Infierno en el Pacífico

De una isla a otra no es suficiente

Mar, 11/08/2020 - 08:20

En 1968 John Boorman, el director, entre otros largometrajes, de Point Blank, Deliverance y Excalibur, dirige Infierno en el Pacífico, una película de pocos diálogos y de muchos silencios, pero de una fuerza innegable en la puesta en escena. 

Para su atrevido proyecto contó con el guion a cuatro manos de Alexander Jacobs y Eric Bercovici. Pero no se conformó: llamaría al fotógrafo Conrad Hall y también al músico argentino Lalo Schifrin, hoy toda una celebridad por sus memorables bandas sonoras. Por si fuera poco, Toshirō Mifune y Lee Marvin actuaron para Boorman. 

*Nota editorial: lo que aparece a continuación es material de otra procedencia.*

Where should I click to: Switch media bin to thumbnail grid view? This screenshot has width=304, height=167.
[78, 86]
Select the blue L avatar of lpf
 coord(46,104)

No tenemos la certeza de cómo dos hombres han ido a parar a una isla inhabitada por otros seres humanos. Es una isla que nunca se denomina y no importa. Uno es japonés y el otro, estadounidense. Ambos son militares y el contexto transcurre durante la Segunda Guerra Mundial. Aún ni sabemos sus nombres. Pero cuanto se nos muestra es una clara diferencia que les viene desde un contexto beligerante más general. 

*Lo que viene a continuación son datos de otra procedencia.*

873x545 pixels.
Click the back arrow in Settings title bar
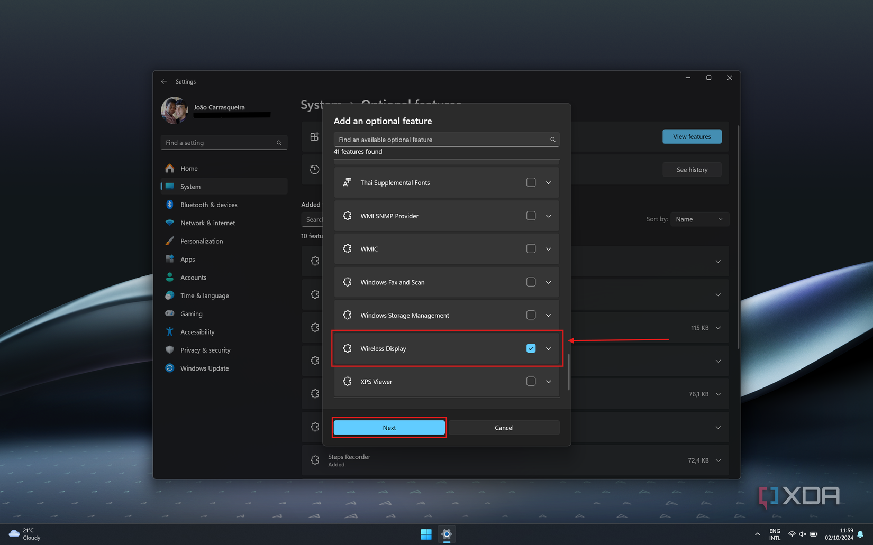164,81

Ahora, nadie tiene que enterarse cómo van a resolver lo que el destino les ha impuesto: sobrevivir enfrentándose o subsistir aproximándose. Ellos son Lee Marvin y Toshirō Mifune en Infierno en el Pacífico.

En este sentido, el largometraje trata la construcción ―a pesar de o gracias a las circunstancias― de una amistad intercultural. Ni siquiera se entienden. La película carece casi de diálogos. Los infortunados tratan de eliminarse hasta que de alguna manera logran entenderse. Ambos construyen una balsa y caen en otra isla del Pacífico. 

Allí han estado tropas norteamericanas y también japonesas. Encuentran unas ruinas y mientras el soldado nipón halla en los exteriores un retrato de una dama coterránea, el estadounidense halla una revista Life que se dispone a leer mientras fuma un cigarro de una caja encontrada. La publicación contiene unas fotografías harto desagradables. Decidirá mucho en esta historia. Más tarde, ambos brindan con sake, ríen y contemplan el crepúsculo. En un momento el japonés canta y el otro se niega a escucharlo, olvidándose de que él ya ha cantado antes, acaso le impuso una canción cuando juntos navegaban. 

Infierno en el Pacífico es lenta, de una narración que simula monotonía. La puesta en escena es arriesgada como la propia trama de toda la película y, no obstante, no tiene un instante de aburrimiento. Por el contrario, advertimos escenas ocurrentes cuando aún ellos están en discordia por el agua y la comida, por la solicitud de uno de ellos de un tronco, cuando se intentan esclavizar Existen instantes que nos recuerdan a Fugitivos (Stanley Kramer, 1958) con Tony Curtis y Sidney Poitier. Pero cuanto pasan es más cercano a La narración de Arthur Gordon Pym, de Edgar Allan Poe.

Los supervivientes están representados por dos enormes actores del cine bélico y de cuanto se trata aquí, sin embargo, es de mostrar una necesaria cortesía entre ambos personajes. De manera que la película tantea una reconciliación sobre cuanto ha acontecido entre los países. El trasfondo y las evidencias están, en definitiva, asociadas a lo político. ¿Cuántos naufragios de esta condición hubieran hecho falta para que no se atacara Pearl Harbor y no se lanzaran las bombas atómicas? 

Infierno..., en efecto, es lo que no fue pero queda como probabilidad de un pasado que pudo ser distinto si la contienda hubiera podido evitarse y si la diversidad humana hubiera podido entenderse mejor en virtud de las diferencias y los mutuos anhelos. Ah, pero ese final brusco ―en parte justificado― de Infierno en el Pacífico no le va al esbozo que bien viene ¿defendiendo? su director.